Organic shoppers are willing to pay a little extra for food that is free from chemical residues. But the organic label is in trouble after reports of fraudulently labeled food made national news. On top of that, agribusiness pressures and National Organic Program (NOP) actions have weakened standards. Yet at a time when farms are in distress, family-scale farmers need a label with integrity. They need a label that provides public support from people who understand that small-scale farmers are an endangered species.
(curated by @antonxavier)
KIND and Public Health Experts File Petition Urging FDA to Address Misleading Nutrient Content Claims - prnewswire.com
Today KIND Healthy Snacks (KIND), with support from foremost health and nutrition experts, filed a Citizen Petition urging the U.S. Food & Drug Administration (FDA) to update the nutrient content claim regulation. The current regulation looks at the quantity of a nutrient instead of the quality of the overall food, which enables food marketers to put these claims on unhealthy products. As a result, consumers are led to believe these items are part of a healthy diet and misled into purchasing them.
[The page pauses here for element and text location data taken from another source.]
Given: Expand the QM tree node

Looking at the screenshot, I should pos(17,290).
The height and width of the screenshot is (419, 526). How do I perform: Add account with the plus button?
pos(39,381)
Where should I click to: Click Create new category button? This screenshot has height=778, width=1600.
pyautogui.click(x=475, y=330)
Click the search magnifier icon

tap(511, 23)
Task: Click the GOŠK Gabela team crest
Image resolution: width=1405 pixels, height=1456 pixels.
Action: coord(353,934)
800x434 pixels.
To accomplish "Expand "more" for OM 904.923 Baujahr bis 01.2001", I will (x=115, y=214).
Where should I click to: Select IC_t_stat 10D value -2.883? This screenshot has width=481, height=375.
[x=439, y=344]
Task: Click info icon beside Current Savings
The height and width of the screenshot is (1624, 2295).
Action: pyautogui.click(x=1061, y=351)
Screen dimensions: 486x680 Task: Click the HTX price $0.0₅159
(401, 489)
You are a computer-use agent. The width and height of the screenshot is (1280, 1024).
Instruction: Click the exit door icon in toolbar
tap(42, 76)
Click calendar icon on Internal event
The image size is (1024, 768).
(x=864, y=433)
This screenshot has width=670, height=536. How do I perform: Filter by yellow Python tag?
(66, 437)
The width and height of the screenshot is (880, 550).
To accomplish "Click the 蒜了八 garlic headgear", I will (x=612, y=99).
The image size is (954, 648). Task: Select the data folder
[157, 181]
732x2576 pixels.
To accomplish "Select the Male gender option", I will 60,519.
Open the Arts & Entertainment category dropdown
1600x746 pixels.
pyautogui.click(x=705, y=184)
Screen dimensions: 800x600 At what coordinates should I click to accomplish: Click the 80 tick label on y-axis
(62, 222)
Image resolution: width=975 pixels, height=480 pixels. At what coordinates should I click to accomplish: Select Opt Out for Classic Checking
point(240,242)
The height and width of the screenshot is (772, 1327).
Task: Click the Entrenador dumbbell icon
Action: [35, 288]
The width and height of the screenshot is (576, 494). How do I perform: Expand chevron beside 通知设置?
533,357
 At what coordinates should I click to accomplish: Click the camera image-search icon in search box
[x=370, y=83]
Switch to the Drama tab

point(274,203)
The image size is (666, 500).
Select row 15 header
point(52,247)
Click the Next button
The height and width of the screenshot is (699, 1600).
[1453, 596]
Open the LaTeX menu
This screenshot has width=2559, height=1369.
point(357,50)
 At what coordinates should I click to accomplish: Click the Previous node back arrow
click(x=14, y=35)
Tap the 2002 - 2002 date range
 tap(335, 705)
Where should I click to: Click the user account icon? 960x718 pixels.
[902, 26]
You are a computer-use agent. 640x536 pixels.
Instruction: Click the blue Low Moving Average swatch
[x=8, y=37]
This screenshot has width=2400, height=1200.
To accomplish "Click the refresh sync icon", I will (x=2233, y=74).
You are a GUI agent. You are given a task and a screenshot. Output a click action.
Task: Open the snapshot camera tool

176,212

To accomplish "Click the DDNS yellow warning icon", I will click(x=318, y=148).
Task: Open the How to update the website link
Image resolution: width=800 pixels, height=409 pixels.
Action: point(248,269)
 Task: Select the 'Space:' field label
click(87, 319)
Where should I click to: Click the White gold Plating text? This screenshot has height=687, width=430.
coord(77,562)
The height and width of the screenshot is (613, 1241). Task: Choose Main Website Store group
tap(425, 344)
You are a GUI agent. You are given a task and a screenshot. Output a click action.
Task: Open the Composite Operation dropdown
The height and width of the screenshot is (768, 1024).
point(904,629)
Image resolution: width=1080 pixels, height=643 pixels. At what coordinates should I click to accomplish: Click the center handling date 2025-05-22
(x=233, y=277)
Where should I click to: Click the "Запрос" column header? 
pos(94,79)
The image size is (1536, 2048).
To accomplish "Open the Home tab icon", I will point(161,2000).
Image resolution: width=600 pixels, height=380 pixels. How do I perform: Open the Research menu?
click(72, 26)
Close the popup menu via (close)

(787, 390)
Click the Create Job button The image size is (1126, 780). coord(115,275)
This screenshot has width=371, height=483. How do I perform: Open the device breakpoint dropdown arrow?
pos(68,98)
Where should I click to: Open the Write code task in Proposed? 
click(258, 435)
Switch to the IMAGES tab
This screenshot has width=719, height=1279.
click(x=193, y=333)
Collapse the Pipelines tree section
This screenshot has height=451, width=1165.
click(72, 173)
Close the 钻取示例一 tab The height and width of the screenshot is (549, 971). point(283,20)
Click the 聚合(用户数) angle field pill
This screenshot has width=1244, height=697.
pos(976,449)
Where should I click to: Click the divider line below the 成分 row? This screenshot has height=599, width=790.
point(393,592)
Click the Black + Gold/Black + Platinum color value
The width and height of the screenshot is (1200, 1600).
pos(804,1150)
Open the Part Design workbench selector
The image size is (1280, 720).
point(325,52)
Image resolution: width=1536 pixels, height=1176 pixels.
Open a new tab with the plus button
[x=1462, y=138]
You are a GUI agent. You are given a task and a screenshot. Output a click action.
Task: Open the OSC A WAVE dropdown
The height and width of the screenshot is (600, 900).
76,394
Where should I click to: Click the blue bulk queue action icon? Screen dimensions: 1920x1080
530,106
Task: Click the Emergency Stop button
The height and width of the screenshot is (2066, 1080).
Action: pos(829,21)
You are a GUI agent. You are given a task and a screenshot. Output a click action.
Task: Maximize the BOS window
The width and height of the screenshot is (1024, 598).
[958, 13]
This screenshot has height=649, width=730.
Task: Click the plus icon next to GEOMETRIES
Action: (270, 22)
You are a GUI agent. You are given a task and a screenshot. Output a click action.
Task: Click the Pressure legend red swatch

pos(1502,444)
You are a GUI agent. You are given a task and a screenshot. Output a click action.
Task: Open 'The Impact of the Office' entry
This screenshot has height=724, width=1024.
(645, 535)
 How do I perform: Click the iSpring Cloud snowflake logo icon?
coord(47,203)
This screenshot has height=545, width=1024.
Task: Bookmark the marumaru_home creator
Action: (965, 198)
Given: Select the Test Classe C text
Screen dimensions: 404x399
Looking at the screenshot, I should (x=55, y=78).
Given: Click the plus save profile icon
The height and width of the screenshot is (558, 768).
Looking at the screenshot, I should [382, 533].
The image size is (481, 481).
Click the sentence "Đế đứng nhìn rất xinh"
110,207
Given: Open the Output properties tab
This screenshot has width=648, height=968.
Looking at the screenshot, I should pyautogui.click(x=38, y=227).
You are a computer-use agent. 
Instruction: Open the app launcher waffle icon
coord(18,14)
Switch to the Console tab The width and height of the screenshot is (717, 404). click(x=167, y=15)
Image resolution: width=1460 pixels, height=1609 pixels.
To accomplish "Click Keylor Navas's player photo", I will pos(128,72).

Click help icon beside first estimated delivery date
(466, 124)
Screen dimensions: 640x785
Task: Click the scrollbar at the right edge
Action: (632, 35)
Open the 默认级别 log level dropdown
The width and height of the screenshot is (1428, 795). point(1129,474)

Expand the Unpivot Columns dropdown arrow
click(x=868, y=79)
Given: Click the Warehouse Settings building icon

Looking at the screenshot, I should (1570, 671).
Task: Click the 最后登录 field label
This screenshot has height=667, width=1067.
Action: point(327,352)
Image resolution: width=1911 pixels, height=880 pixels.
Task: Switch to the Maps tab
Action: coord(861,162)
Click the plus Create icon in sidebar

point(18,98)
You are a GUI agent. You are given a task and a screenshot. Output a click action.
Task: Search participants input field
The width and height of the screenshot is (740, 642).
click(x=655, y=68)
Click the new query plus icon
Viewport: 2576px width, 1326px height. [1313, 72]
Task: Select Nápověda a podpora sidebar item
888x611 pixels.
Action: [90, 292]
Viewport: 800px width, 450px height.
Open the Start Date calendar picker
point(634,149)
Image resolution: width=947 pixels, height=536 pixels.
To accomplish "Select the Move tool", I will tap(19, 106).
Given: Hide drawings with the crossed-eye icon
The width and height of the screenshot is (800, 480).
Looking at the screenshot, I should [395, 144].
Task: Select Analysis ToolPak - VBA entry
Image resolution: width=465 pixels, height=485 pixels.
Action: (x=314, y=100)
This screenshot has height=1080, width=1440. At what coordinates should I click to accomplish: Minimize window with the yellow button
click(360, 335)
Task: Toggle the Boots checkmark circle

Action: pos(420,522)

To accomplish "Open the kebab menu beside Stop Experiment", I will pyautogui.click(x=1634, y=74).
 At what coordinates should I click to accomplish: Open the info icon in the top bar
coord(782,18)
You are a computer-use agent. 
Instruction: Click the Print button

(curated by @brookebright)
Amazon is launching Belei, its first skin care line, as it pushes further into private-label products - cnbc.com
Amazon is getting into another category in retail: skin care. The company on Wednesday said it's launching its first dedicated skin care line, called Belei. It will sell items including moisturizers, eye cream and spot treatments, ranging in price from $9 to $40.
Amazon has increasingly been adding its own in-house brands, including ones for clothing, shoes, snack foods, baby diapers and mattresses. The move threatens the other brands that currently sell on its platform, as Amazon has the power to give its own labels top placement on the website.
(curated by @jasonlipsitz)
Whole Foods Market Educates Consumers on Body Care Standards with Whole Foods Market Better Beauty Swap - marketwatch.com
Consumer research shows that one third of consumers do not understand ingredients commonly found in conventional beauty and body care products. Spring is the perfect time to get real about beauty and body care regimens, and the inspiring Whole Body department at Whole Foods Market offers high-quality beauty and body care products – from new and trending to long-time favorites – all of which meet the brand’s industry-leading standards that ban more than 100 ingredients and counting. This spring, the national grocer will host its first ever Whole Foods Market Better Beauty Swap to help consumers “clean up” their routines.